Iran is one of the few countries in the Middle East, in which considerable parts of the population, contrary to what was assumed by the superiors, long for contact and exchange with the West, while they are not at all comfortable with the political turn to China. Therefore, it is highly unlikely that policymakers will be able to turn Iran into a second North Korea. Decades ago, Iranian intellectuals, from the left to the right, feared that turning to Western culture would make Iranians alienated, confused, and disoriented creatures. After decades of hostility towards the West, the young Iranian society in particular presents a different picture today.
They want nothing more than national unification and the development of international relations. Society has changed vastly and profoundly. With the expansion of communication systems, especially through the Internet and the social media, causing sleepless nights for the fundamentalists, the traditional conservatives were deprived of their cultural soil. They are evading answers to the new demands of society, continue to beat the drum against the hostile West and do everything in their power to demonize it. Likewise, for years they have been restricting general access to the Internet and pretending to protect its users against the onslaught of unpopular western culture. The rulers fear that people communicate suddenly and directly with one another.
Iran’s reformers, however, are caught in a tragic, if not tragicomic, dilemma. Those of them who wanted to secure their share of power were all now pushed aside. For years, they had lured citizens to the ballot box out of self-interest, claiming that they had to be voted for in order to prevent the fundamentalists from triumphing and the situation in the country from worsening. In the recent election, however, the public conscience and the collective unconscious have come to understand that choosing between a greater and a lesser evil will only bring about further injustice. In Tehran, a metropolis of fifteen million, only 22 percent of the electorate voted for the new president this time. There were just thirty in the entire country. As a “people’s candidate”, Raisi will therefore not be able to appear vis-à-vis the actual rulers, and therefore do not enforce a new policy.

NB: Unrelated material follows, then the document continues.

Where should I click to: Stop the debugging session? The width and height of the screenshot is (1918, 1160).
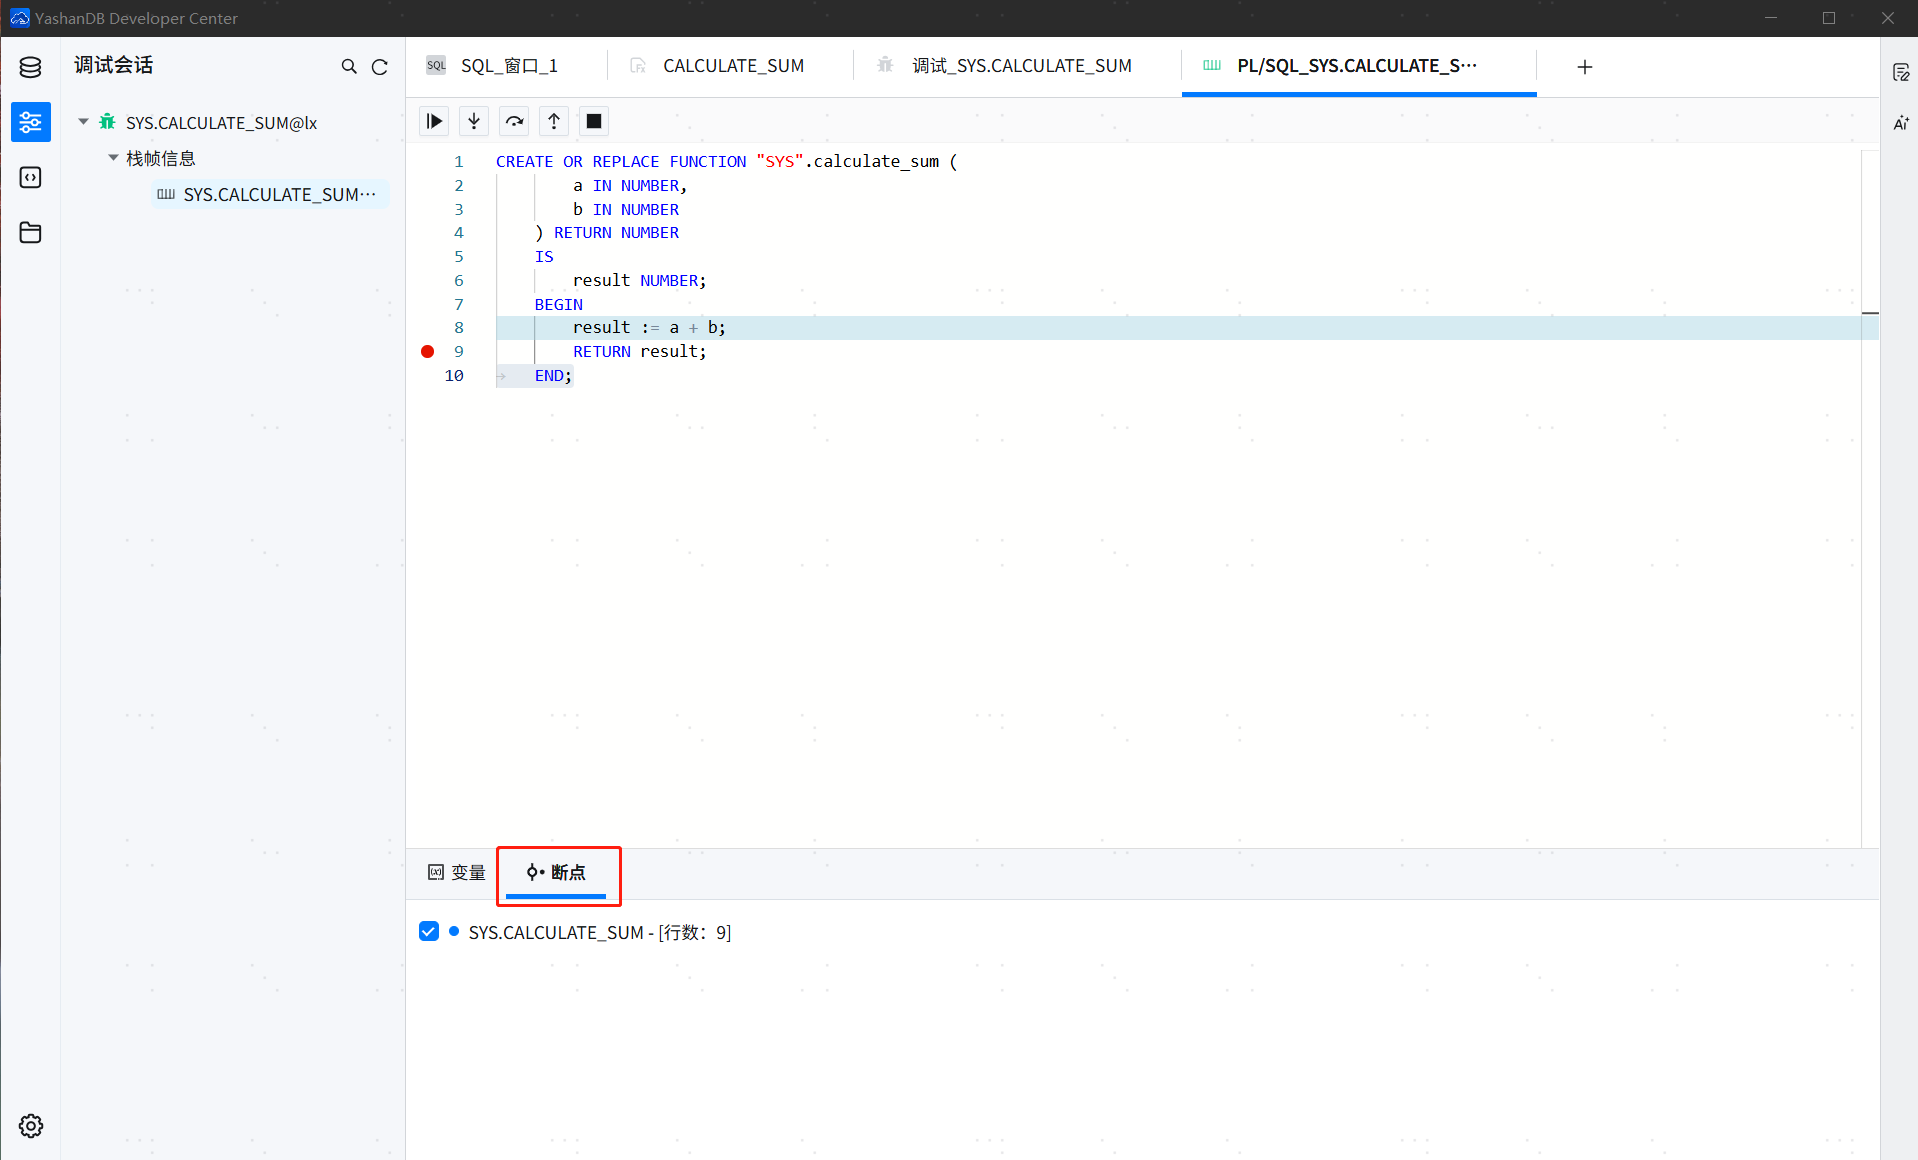[594, 121]

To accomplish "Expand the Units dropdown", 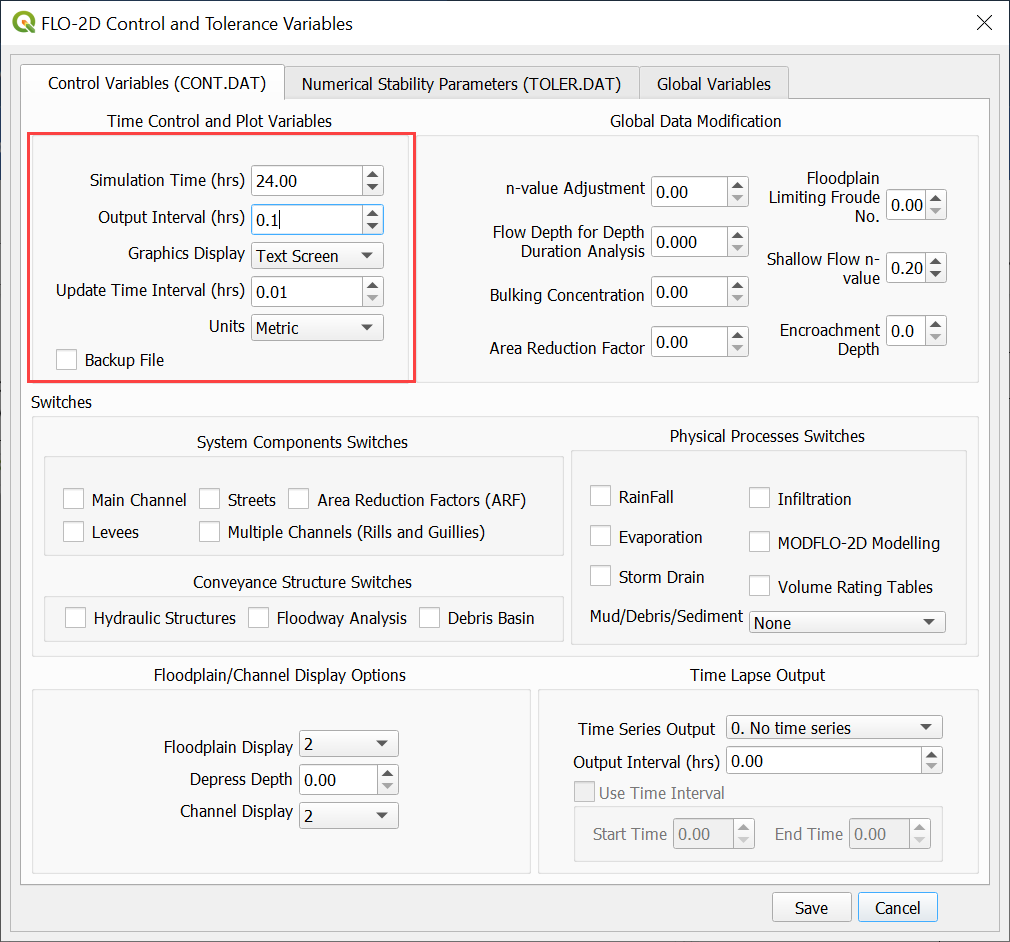I will [x=317, y=328].
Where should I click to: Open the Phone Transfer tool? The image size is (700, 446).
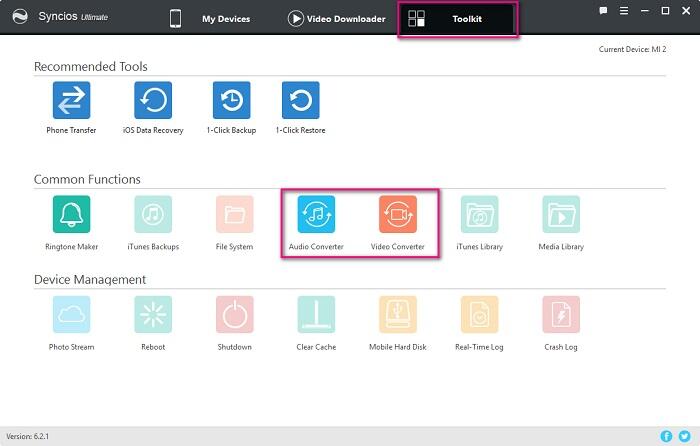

But that is by no means the only difficulty President Raisi is facing. These days, one of the men is on trial in Stockholm who is charged with the murder of political prisoners in Tehran in 1988. Ebrahim Raisi was then deputy attorney general, and his name appears in the files as one of the four members of the “death committee”. In local political parlance, this term describes the body whose members were commissioned by the leader of the Islamic Republic to examine the files of political prisoners again. The results of these checks culminated in the execution of more than four thousand people. The US and the EU sanctioned Raisi for violating human rights, and some international organizations refer to him as a “criminal against humanity”. Amnesty International calls for President Raisi to be prosecuted.